The most well-known web integration testing suite around is probably Selenium, but I must say that I'm more and more happy with HtmlUnit-based tests only. Why? The big difference is that I can run all of my HtmlUnit-based tests within my IDE without extra configuration and they run an order of magnitude faster than the multi-process Selenium tests. Another major benefit is that I can directly access the embedded database and Tapestry registry and do everything within a single JVM, which is extremely useful for setting up the test fixtures and the system state before the test and then cleaning up everything afterwards. Finally, maintainability is way better. While it may take longer to write the first HtmlUnit test than recoding a Selenium test, writing the next ones and maintaining the test suite as your applications evolves is far, far easier. JMHO of course.
I just finished writing the following test for integration testing a referral system: I start up the embedded Jetty, write a new Referral entity to the database, browse the site as a (guest) user as if he was referred by the Referral, sign up via an Ajax control, receive an email sent by the system, verify the new user activation by clicking on the url in the email, fill in the user details and finally verify that the referral is credited for by doing a database query. It covers a lot of ground, but it's all executed in less than 8 seconds on my development laptop. All together 24 lines of code, most of it used for setting up the test fixtures. Now, PHP guys, let me see you do that! (Sorry that was unfair, but ah, it felt good
).
For those interested in the details, the big three libraries in play are Jetty, Hibernate and Tapestry (naturally). I'm also using a version of Tynamo's own AbstractContainerTest, Wiser (for email integration testing, note that I moved away from Dumbster) and H2 (don't I love that database!).
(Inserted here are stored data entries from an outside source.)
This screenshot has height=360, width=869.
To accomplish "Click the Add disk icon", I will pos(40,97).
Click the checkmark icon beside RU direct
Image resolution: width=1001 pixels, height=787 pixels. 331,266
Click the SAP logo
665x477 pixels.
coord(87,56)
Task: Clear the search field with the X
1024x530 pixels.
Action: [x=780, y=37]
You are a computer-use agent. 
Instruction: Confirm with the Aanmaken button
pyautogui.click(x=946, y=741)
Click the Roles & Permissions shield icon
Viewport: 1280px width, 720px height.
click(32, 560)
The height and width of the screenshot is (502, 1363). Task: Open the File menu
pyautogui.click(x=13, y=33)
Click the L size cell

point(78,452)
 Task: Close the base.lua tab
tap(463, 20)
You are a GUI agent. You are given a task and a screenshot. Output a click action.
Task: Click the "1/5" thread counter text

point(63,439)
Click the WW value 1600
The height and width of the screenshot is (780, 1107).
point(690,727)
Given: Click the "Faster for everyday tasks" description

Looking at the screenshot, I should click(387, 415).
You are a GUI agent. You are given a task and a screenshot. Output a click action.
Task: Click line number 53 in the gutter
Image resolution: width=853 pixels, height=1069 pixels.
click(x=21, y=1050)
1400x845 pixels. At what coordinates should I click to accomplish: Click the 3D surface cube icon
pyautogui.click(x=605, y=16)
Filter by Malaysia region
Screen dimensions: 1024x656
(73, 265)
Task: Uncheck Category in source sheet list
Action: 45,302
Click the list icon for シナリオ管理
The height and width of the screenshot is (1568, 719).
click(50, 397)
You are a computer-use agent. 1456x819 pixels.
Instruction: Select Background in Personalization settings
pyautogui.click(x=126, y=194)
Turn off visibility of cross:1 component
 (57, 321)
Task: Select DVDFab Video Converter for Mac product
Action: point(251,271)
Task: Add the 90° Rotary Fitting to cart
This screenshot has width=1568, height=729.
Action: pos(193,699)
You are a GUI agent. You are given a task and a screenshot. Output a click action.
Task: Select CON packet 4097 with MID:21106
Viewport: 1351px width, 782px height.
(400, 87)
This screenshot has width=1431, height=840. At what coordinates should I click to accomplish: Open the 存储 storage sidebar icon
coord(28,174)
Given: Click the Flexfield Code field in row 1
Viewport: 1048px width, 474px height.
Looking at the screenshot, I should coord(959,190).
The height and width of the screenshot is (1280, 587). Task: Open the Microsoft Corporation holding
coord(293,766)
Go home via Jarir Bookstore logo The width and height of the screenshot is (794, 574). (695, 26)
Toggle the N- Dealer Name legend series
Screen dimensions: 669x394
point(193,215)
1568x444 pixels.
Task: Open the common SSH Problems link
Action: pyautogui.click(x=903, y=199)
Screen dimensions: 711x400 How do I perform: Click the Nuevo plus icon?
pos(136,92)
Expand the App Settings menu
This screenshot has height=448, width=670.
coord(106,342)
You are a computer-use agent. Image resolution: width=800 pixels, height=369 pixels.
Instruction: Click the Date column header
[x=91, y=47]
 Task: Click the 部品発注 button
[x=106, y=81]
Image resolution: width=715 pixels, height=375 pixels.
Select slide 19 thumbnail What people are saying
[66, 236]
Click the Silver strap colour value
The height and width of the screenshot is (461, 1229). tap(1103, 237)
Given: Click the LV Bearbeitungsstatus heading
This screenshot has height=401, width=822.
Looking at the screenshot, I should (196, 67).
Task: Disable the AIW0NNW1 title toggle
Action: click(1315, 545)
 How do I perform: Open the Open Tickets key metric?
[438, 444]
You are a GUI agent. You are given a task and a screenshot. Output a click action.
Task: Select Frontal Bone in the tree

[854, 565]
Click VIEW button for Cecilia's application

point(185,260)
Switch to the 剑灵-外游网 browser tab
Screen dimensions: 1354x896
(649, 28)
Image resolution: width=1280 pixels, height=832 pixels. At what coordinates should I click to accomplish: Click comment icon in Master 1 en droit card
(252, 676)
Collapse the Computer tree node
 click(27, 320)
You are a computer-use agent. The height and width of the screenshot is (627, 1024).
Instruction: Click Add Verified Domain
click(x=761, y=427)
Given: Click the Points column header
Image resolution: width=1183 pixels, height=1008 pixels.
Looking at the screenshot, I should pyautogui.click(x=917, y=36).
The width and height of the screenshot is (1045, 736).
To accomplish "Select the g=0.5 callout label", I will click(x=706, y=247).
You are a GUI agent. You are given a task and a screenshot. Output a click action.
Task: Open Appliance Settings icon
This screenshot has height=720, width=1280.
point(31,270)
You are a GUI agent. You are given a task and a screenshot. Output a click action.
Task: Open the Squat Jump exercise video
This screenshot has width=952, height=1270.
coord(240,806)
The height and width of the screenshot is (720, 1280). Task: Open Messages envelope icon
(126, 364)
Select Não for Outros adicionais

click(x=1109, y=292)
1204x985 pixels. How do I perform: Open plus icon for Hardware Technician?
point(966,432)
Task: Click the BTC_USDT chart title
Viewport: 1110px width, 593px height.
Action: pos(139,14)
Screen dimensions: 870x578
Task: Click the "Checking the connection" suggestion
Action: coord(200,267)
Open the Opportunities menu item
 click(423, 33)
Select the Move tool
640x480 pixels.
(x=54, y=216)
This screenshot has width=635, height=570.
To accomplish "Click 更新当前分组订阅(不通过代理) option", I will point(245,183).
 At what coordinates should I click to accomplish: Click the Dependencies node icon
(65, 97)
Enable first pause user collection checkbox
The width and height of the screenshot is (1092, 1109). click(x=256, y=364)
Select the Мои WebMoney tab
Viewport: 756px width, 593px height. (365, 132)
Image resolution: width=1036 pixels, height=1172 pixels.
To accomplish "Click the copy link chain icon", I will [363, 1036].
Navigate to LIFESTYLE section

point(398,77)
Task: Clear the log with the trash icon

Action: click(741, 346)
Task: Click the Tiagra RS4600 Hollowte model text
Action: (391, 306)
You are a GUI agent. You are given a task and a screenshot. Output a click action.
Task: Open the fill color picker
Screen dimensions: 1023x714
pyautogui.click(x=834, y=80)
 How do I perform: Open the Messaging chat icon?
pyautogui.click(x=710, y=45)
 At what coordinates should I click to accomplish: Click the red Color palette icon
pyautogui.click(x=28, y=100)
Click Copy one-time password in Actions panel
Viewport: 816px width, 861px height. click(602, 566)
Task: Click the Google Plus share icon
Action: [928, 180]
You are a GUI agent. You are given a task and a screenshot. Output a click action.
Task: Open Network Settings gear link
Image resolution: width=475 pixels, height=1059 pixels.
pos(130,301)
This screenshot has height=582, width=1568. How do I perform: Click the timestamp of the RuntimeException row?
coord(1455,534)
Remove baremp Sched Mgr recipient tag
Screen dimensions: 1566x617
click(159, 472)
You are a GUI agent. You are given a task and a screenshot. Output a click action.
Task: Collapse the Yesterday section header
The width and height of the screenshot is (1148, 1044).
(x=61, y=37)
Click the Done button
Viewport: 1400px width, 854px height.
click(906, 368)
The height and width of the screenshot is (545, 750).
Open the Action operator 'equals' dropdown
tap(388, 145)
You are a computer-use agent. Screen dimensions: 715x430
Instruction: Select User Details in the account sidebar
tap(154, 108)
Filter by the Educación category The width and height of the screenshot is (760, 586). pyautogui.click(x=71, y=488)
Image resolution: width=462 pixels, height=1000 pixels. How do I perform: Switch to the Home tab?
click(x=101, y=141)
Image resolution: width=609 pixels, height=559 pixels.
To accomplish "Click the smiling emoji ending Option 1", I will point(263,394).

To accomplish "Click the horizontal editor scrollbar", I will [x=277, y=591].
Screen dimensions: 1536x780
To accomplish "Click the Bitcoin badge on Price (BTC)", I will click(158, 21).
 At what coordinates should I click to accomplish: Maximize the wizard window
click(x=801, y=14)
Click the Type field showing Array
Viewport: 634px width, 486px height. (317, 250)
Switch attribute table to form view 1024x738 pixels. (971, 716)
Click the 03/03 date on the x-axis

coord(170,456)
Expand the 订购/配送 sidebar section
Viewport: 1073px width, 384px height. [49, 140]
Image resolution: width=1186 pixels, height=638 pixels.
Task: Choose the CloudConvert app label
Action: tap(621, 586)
Selenium makes a lot of sense if you really are executing the tests against multiple browsers and your tests are mostly focused on browser compatibility. From what I've seen though, most of the time people are using Selenium with a single web driver and they are simply using it for integration testing the application workflow. HtmlUnit's browser doesn't seem to have any problem parsing the webpages I feed to it or executing the Javascript embedded on them, so in practice if my HtmlUnit-based integration test fails, I can be pretty sure the same doesn't work on any "real" browser either.